* [Given request] Pick out each of the lines below that contains the word "screenshot" and copy those lines.

* [Data supplied]
******
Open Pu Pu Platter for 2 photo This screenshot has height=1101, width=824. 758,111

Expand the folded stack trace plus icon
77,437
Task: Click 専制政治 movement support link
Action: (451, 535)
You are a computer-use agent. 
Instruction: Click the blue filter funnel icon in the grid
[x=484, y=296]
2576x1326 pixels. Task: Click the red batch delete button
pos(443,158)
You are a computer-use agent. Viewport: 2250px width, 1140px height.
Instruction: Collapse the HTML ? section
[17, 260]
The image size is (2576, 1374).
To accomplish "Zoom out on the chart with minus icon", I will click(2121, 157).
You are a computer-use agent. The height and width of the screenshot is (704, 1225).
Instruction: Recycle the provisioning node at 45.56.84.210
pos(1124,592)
******
* [Final answer]
Open Pu Pu Platter for 2 photo This screenshot has height=1101, width=824. 758,111
You are a computer-use agent. The height and width of the screenshot is (704, 1225).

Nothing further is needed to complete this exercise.